Berry goes through all the known interpretations of outstretched hands while crying “My baby! Frankie!” To Berry’s credit, I think she may have found a couple of new ones as well. The point is we’re with her every step of the way. At one point the kidnappers and Karla come to a stand off. The kidnappers, both stereotypical Louisiana rednecks, Margo (Chris McGinn) and Terry (Lew Temple) offer her a trade, Frankie for ten thousand dollars. We know this is clearly a ruse but Karla, again, has to act in the ‘there might be a chance’ vein of logic. For most of the movie, she is fueled by pure panic and desperation.
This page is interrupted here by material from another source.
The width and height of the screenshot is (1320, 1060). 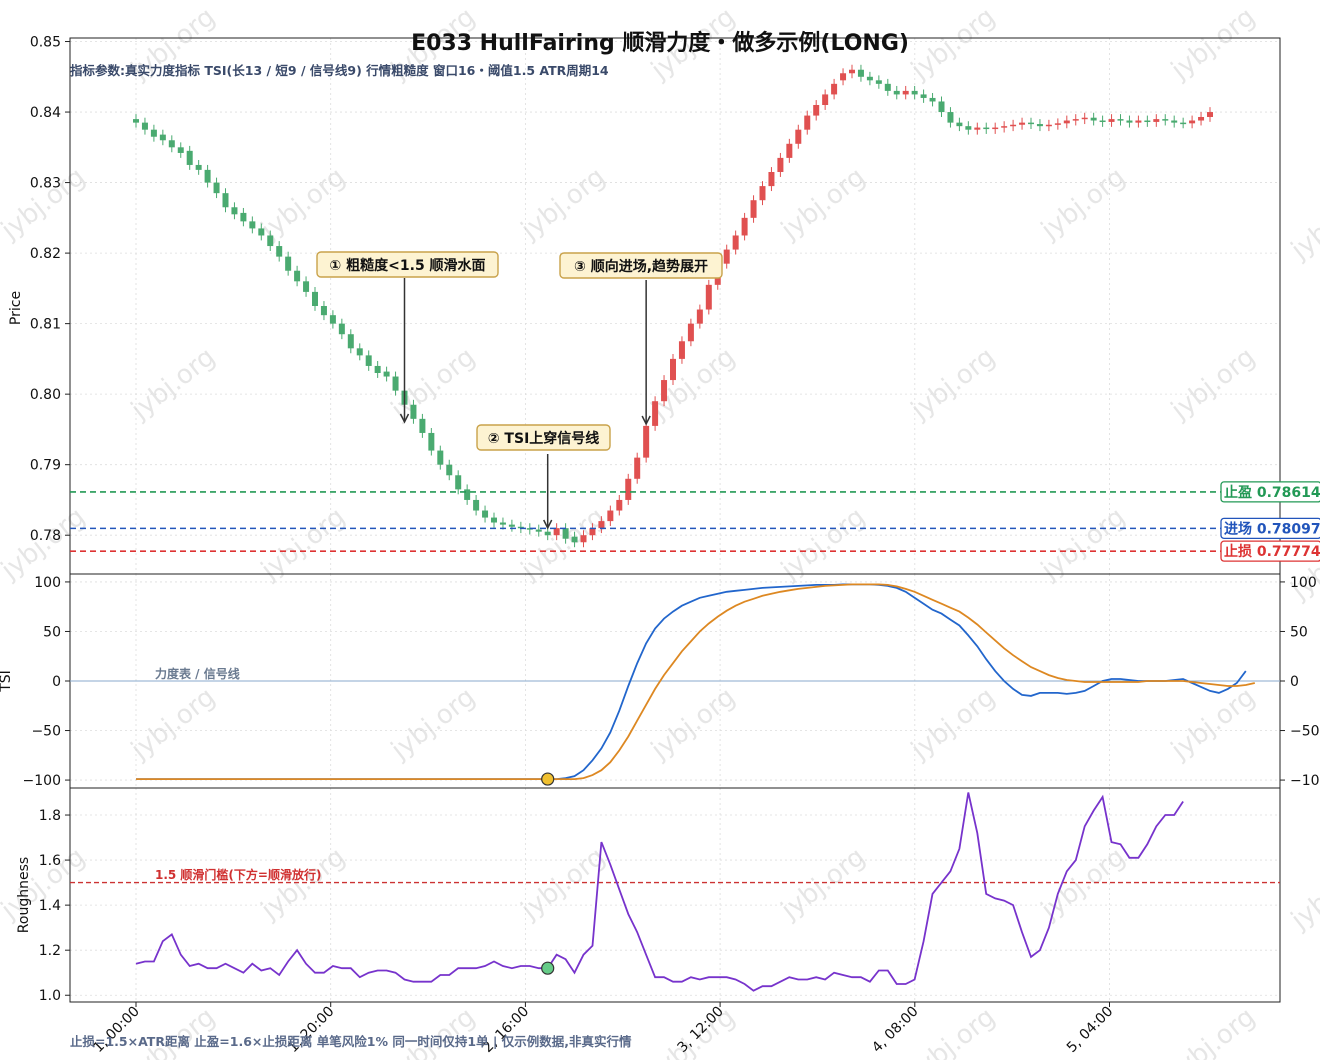 What do you see at coordinates (548, 968) in the screenshot?
I see `roughness-marker` at bounding box center [548, 968].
Prieto and Berry do a masterful job of taking us to the brink of exasperation before having Karla turn into an avenging wraith on a dime. After fleeing a small town police station because she fears it will take too much time and allow the kidnappers more time to hide, she spots Terry in a different car. Finally, she does what she should’ve done in the beginning. She t-bones that bastard, and we as the audience proceed to whoop and holler in the name of “Get ‘em!”
There’s a moment where Karla is chasing Terry down the main street of the town. As a distraction, Terry hits a pedestrian. The moment of impact and the way Prieto and his camera man Flavio Martinez Labiano shoot the moment allows it to become a purely visceral cinematic moment. We feel the impact.
Then they top themselves with Karla’s next act. Seeing the woman lying in the middle of the road with oncoming traffic hurtling towards her, she maneuvers herself into the traffic. Within a matter of seconds, we have gone from rolling our eyes but understanding her panic to outright cheering the waitress with a mission with full throated glee. After taking a hit, quite literally, those airbags are no joke; she takes off after the kidnappers.
The lyric “If you’re going to be hardcore you have to live hardcore,” came to mind. Prieto doesn’t litter the movie with stylish shots. His aim is to make you clap, holler, and feel the panic and desperation Karla does. With quick cuts to the speedometer or allowing Berry’s tear and snot nosed face to fill up the screen, he clearly and joyfully plays with us.
At the end of the day, Kidnap is a pure pulpy trashy exploitation flick. There are those who will use those terms as a condescending way to put the movie down. Ignore those people; they hate fun. Kidnap never pretends to be anything more than Halle Berry in a high-speed chase after her son’s kidnappers that also then turns into her going John Rambo on them toward the end.
This movie is so much fun. It’s short and to the point. It makes no pretensions about its aim. But it’s never lazy; it just takes a few narrative short cuts. If you’re looking for realism, Step is playing in the next theater over, you’ll have more luck there. But if unadulterated Hollywood exploitation is what you’re after, then do I have a movie for you.